Mais même aux Pays-Bas, presque personne n’a entendu parler de Wijsmuller depuis sa mort, en 1978, à l’âge de 82 ans.
Soixante-douze ans après la fin de la Seconde Guerre mondiale, il reste peu de ces enfants sauvés par « Tante Tuus » – qui étaient majoritairement allemands et Juifs autrichiens – pour partager leurs souvenirs d’elle et de ce qu’elle avait fait pour eux.
C’est donc une course contre la montre que mène la réalisatrice néerlandaise Pamela Sturhoofd pour retrouver ces « enfants » – âgés maintenant de 80 ou 90 ans – pour pouvoir les interroger pour les besoins d’un documentaire consacré à Wijsmuller, cette femme sans crainte et déterminée.
Parmi les histoires qu’elle a recueillies, le récit d’une visite personnelle faite par Wijsmuller à Adolf Eichmann à Vienne, au mois de décembre 1938. Elle voulait le convaincre de la laisser emmener 600 enfants juifs loin du Troisième Reich, aux Pays-Bas. Hitler avait accepté.
Pamela Sturhoofd (à gauche) interviewe les ‘enfants de Truus’ à New York (Autorisation : Pamela Sturhoofd)

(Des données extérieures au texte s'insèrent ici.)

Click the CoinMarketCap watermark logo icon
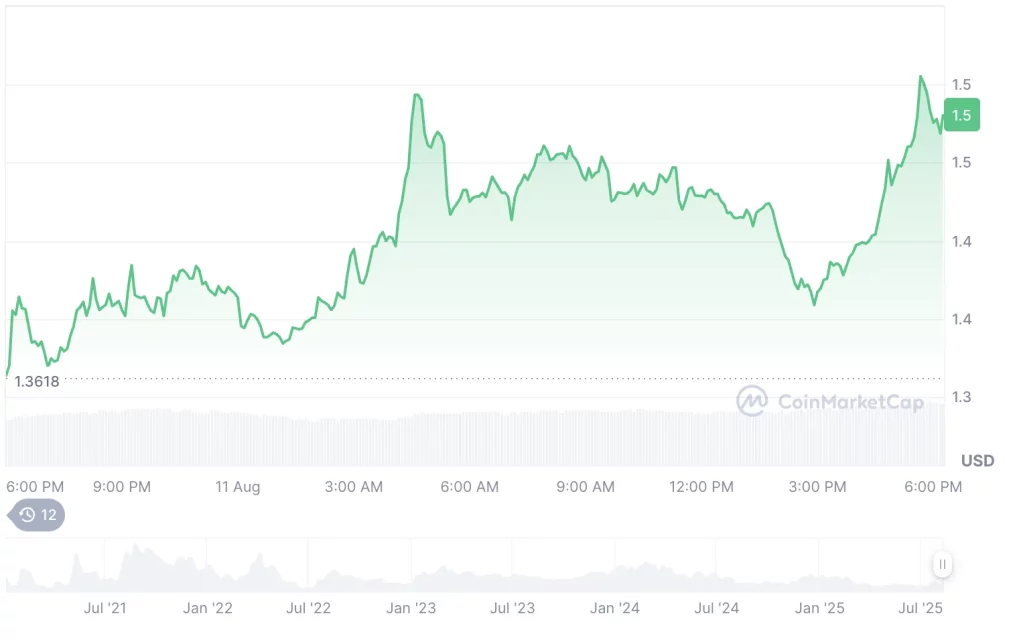751,401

L’héroïne oubliée de la Hollande
« J’ai grandi aux Pays-Bas sans avoir jamais entendu parler de Truus. Elle n’est pas mentionnée dans les livres d’histoire qu’on étudiait à l’école », explique Sturhoofd, dont le père juif a survécu à la guerre en vivant dans la clandestinité.

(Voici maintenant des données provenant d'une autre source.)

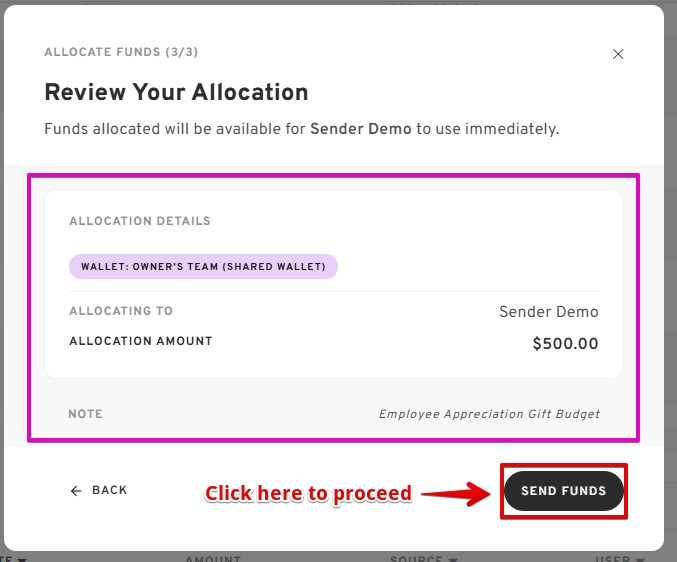Click the red arrow pointing at Send Funds
677x562 pixels.
point(458,492)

Sturhoofd, 50 ans, a entendu parler pour la première fois de Wijsmuller quand le rabbin Lody van de Kamp l’a invitée à réaliser un court-métrage sur le livre qu’il avait récemment publié concernant les Kindertransporte qui avaient permis de sauver 10 000 enfants, « Sara, het meisje dat op transport ging » (“Sara, la fillette qui avait participé au Transport »).
« Le nom de Truus ressortait sans arrêt. Je ne pouvais pas comprendre pourquoi son histoire n’était pas connue alors j’ai entamé des recherches à son sujet. J’ai décidé de faire un film sur elle parce qu’elle mérite véritablement cette reconnaissance », explique Sturhoofd.
Des enfants juifs montant dans un bateau dans le cadre du kindertransport qui les emmenait loin de l’Europe occupée par les nazis (Autorisation : Pamela Sturhoofd)
Parmi les documents utilisés par la réalisatrice pour retrouver les enfants sauvés par Wijsmuller, la liste des passagers embarqués à bord du cargo SS Bodegraven, le 14 mai 1940. Il fut le dernier bateau à appareiller depuis le port d’IJmuiden vers l’Angleterre après l’invasion allemande.
En utilisant ses relations, Wijsmuller était parvenue à placer les 74 enfants juifs qui restaient à l’orphelinat Burgerweeshuis d’Amsterdam sur le navire. Wijsmuller aurait pu partir avec eux, mais elle avait choisi de rester auprès de son époux et de continuer ses efforts de sauvetage au sein de l’Europe occupée.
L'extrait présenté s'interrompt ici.